Великое зло и великая неправда вырваны съ корнемъ изъ русской земли; теперь предстоитъ насадить и возрастить въ ней добро и правду. Для этого, однако, необходимы всеобщiя, дружныя усилiя всей просвѣщенной части русскаго общества. Мы всѣ, болѣе или менѣе, пользовались плодами крѣпостнаго права и питались силами русскаго крестьянина, и потому всѣ обязаны возстановить эти силы и дать имъ окрѣпнуть. Будемъ надѣяться, что русское дворянство, «добровольно отказавшееся отъ права на личность крѣпостныхъ людей»*, станетъ во главѣ этой новой и высокой обязанности. Мы знаемъ, что наше дворянство нисколько не похоже на тѣхъ феодальныхъ дворянъ континентальнаго Запада, которые страннымъ образомъ умѣютъ совмѣстить въ себѣ готовность проливать кровь и жертвовать жизнью за своихъ сувереновъ со способностью возставать противъ нихъ всякiй разъ, какъ только дѣло коснется матерiальныхъ выгодъ, или даже просто, когда суверенъ обойдетъ ихъ случайно орденами, чинами и другими милостями, входящими въ составъ прирожденныхъ правъ западнаго привилегированнаго сословiя. Нѣтъ, ревность благороднаго россiйскаго дворянства инаго свойства. Въ знаменитомъ высочайшемъ манифестѣ 19 февраля выражена этому дворянству «признательность отъ Царя о всего отечества за безкорыстiе въ дѣлѣ освобожденiя крестьянъ, и высказана полная увѣренность, что оно “довершитъ гражданскiй подвигъ своего сословiя и устроитъ домашнiй бытъ крестьянъ на выгодныхъ для обѣихъ сторонъ условiях”.
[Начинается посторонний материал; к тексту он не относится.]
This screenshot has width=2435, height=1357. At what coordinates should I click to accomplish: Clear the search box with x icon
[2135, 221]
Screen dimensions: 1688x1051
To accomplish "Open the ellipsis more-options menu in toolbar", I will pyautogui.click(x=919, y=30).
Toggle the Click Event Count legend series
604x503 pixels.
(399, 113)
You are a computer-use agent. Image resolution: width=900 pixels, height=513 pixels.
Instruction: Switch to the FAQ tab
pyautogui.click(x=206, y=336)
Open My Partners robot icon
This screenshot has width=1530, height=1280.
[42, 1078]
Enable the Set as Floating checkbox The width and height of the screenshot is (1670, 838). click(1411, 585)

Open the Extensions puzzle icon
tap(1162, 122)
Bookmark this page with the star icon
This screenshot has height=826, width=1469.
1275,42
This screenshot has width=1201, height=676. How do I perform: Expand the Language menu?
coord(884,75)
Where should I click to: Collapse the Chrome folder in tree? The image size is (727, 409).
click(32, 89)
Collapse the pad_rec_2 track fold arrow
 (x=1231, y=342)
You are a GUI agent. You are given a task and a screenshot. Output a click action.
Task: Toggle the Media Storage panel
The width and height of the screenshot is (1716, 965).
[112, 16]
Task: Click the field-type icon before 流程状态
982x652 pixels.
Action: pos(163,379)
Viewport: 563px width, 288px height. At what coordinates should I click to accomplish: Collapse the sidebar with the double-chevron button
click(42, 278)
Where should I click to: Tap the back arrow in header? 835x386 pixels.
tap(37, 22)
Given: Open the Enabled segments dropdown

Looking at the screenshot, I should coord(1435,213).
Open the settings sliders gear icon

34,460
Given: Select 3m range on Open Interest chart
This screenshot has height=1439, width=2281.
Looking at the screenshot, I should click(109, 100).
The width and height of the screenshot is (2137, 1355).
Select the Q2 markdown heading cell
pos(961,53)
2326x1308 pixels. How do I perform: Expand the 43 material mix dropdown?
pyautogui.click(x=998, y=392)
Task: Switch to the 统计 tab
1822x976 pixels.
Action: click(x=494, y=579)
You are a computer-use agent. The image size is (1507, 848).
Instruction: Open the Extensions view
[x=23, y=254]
Есть нѣчто обаятельное въ словѣ гражданинъ. Нѣмцы не понимаютъ этого слова: у нихъ это чинъ, а не званiе. Нѣмецкiй бюргеръ не гражданинъ своего отечества, а мѣщанинъ своего города. Бюргегъ удаленъ на неизмѣримое разстоянiе отъ барона и графа; въ жилахъ его течетъ плебейская, демократическая кровь, способная только волноваться и производить уличные безпорядки. Такого, по-крайней-мѣрѣ, мнѣнiя о ней нѣмецкiе аристократы, извѣстные знатоки и мастера различать породу и кровь. У насъ же, какъ извѣстно, встарину, всѣ были граждане — и бояре и молодшiе люди — всѣ равны были предъ лицомъ государя, былъ ли то государь Великiй Новгородъ или царь московскiй. Званiе гражданина долго не умирало на святой Руси и считалось одинаково-почетнымъ какъ для мясника Минина, такъ и для князя Пожарскаго. Съ-тѣхъ-поръ, однако, какъ завелись у насъ цехи и корпорацiи и почетное званiе гражданина превратилось въ званiе почетнаго гражданина, самое понятiе о гражданствѣ сведено было къ понятiю сословному, служилому, рѣзко-отличавшему людей гражданскихъ, штатскихъ, отъ людей военныхъ, не-гражданскихъ. Съ-тѣхъ-поръ ничего не стало слышно и про гражданскiе подвиги. Но вотъ теперь, изъ радостнаго манифеста, обновляющаго весь строй русской жизни, мы узнаёмъ, что гражданскiе подвиги снова воскресли въ нашемъ отечествѣ, и что воскресителемъ ихъ явилось благородное россiйское дворянство. Нельзя не радоваться этому явленiю и не пожелать, чтобъ гражданскiе подвиги окрѣпли на новой почвѣ и получили въ ней права гражданства. Дворянству нашему много подвиговъ предстоитъ еще впереди. Не говоря о благородной дѣятельности мировыхъ посредниковъ, на которую правительство вызываетъ служащихъ и неслужащихъ помещиковъ, и которую дворянство, безъ сомнѣнiя, не захочетъ уступить другимъ сословiямъ, скоро подымется множество вопросовъ, которые потребуютъ новаго гражданскаго мужества со стороны нашего привилегированнаго сословiя.